* _EXERCISE_:
Determine how many lines of the data include the word "Pink", and write only that number.

* _SOURCE RECORDS_:
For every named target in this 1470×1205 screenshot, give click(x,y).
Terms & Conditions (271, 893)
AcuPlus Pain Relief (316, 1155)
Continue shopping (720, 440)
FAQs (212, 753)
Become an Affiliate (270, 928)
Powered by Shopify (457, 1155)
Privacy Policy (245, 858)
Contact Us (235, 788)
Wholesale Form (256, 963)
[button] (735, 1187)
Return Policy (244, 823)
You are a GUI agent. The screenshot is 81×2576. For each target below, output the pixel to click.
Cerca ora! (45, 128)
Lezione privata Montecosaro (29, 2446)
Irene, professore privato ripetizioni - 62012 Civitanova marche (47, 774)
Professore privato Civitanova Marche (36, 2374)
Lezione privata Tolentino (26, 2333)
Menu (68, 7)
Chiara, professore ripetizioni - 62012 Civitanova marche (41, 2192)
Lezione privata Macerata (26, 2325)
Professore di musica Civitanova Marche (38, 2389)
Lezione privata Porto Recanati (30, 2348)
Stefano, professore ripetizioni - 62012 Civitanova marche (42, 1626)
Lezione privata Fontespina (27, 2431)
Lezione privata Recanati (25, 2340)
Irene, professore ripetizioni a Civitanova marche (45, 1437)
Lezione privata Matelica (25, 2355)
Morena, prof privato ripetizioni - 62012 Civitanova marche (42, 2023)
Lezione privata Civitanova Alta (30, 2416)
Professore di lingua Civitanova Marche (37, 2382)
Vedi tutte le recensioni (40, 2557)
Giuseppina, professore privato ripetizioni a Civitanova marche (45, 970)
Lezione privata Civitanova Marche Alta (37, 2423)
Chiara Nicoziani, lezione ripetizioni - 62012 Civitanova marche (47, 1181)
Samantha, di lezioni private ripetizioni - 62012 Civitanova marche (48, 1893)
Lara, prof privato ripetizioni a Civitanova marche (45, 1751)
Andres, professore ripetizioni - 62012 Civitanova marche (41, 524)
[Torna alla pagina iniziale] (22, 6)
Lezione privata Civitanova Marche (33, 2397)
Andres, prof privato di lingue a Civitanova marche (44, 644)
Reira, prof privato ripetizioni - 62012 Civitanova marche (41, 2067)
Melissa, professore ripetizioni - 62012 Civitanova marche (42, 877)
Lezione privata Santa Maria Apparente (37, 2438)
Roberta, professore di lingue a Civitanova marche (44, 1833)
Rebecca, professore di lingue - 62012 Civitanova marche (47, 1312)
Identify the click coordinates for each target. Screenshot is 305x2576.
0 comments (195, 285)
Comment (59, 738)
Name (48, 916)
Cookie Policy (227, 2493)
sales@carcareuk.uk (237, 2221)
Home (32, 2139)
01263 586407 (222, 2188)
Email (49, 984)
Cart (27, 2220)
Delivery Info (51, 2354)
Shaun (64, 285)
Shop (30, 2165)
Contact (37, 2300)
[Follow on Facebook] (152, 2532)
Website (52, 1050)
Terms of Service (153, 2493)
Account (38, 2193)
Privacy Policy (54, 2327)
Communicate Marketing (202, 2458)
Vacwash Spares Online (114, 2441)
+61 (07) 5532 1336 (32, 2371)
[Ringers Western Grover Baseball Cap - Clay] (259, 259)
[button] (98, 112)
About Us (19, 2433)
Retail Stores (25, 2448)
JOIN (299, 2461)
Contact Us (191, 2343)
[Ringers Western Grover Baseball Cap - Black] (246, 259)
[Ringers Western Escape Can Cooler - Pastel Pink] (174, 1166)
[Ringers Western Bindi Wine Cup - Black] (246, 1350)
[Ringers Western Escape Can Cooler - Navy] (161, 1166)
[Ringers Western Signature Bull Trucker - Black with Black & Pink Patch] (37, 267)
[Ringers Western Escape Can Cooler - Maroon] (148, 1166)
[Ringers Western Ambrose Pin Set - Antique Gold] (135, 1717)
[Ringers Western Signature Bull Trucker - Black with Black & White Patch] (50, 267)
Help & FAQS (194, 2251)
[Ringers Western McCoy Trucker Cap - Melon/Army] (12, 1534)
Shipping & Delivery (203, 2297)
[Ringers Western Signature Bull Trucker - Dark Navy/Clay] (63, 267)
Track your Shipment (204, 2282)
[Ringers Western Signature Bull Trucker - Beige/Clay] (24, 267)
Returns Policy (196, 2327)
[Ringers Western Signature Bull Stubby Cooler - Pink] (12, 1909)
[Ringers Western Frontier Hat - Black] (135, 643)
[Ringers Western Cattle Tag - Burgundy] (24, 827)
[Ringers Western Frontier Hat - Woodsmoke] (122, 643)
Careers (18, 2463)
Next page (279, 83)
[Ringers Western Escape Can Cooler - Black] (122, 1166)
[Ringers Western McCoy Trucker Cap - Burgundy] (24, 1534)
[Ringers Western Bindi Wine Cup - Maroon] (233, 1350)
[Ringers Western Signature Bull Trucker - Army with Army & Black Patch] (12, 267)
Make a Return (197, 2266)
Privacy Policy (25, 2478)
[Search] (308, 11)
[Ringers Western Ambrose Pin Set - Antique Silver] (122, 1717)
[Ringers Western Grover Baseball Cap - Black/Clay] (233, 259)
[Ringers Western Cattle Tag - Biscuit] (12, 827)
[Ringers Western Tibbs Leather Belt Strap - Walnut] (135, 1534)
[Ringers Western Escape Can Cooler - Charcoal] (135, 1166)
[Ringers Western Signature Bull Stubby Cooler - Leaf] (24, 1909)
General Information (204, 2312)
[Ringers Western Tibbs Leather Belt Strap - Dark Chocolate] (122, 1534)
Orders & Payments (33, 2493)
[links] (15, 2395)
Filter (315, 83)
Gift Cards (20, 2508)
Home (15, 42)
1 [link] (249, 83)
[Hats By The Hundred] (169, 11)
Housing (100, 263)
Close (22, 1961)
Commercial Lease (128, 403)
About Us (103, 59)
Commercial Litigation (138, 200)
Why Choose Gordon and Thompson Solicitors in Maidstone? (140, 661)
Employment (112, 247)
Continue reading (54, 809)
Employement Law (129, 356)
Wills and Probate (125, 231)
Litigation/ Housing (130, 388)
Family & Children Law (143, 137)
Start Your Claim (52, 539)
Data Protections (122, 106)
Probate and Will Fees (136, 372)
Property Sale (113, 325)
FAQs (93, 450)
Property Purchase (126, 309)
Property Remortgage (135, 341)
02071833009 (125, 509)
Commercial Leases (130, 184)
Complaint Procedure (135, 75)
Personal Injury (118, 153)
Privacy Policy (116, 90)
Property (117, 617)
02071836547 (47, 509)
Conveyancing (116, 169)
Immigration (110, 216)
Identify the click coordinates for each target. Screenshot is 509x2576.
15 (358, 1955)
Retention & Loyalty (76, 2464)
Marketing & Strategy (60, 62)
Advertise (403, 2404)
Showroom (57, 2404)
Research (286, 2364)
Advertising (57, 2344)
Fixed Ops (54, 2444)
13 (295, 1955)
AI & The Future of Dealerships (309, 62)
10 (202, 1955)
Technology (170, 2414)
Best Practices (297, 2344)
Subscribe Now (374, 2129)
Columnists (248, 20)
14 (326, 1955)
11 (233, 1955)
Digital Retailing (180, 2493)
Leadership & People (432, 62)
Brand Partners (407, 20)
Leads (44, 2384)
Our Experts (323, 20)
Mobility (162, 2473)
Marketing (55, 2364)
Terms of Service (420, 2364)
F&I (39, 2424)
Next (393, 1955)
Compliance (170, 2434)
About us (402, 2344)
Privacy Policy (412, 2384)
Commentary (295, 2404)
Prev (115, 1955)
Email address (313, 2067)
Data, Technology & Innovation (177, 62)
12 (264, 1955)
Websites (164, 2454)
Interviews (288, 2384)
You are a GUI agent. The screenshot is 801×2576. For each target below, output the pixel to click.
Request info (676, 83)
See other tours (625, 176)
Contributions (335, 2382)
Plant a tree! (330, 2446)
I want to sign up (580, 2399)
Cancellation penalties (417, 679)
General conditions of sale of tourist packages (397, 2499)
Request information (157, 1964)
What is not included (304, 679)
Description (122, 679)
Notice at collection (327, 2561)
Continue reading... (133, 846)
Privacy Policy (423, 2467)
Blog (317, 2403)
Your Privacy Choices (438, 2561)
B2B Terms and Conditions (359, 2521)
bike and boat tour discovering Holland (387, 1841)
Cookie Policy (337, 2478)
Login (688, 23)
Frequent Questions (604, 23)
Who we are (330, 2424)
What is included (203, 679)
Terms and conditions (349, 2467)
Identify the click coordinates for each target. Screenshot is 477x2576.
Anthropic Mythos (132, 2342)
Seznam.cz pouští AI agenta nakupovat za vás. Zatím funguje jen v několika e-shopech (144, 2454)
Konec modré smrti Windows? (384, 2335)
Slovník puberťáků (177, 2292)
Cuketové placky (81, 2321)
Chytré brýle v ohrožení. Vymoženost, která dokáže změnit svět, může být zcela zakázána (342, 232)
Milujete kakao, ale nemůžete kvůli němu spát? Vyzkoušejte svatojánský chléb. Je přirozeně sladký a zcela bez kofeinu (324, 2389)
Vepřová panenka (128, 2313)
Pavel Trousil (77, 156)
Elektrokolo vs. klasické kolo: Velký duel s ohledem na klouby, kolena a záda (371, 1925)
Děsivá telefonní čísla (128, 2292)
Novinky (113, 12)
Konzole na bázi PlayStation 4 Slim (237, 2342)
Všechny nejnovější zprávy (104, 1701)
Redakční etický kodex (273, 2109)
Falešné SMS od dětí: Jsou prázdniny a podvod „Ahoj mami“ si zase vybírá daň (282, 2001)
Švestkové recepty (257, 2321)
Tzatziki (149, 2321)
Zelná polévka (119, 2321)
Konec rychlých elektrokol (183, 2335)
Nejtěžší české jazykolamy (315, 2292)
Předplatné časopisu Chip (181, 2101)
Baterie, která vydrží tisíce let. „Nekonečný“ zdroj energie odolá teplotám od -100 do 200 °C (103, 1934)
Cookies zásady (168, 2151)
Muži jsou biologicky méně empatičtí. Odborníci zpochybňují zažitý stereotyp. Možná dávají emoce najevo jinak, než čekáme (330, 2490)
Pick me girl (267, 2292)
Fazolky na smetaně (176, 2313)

* _SOLUTION_:
3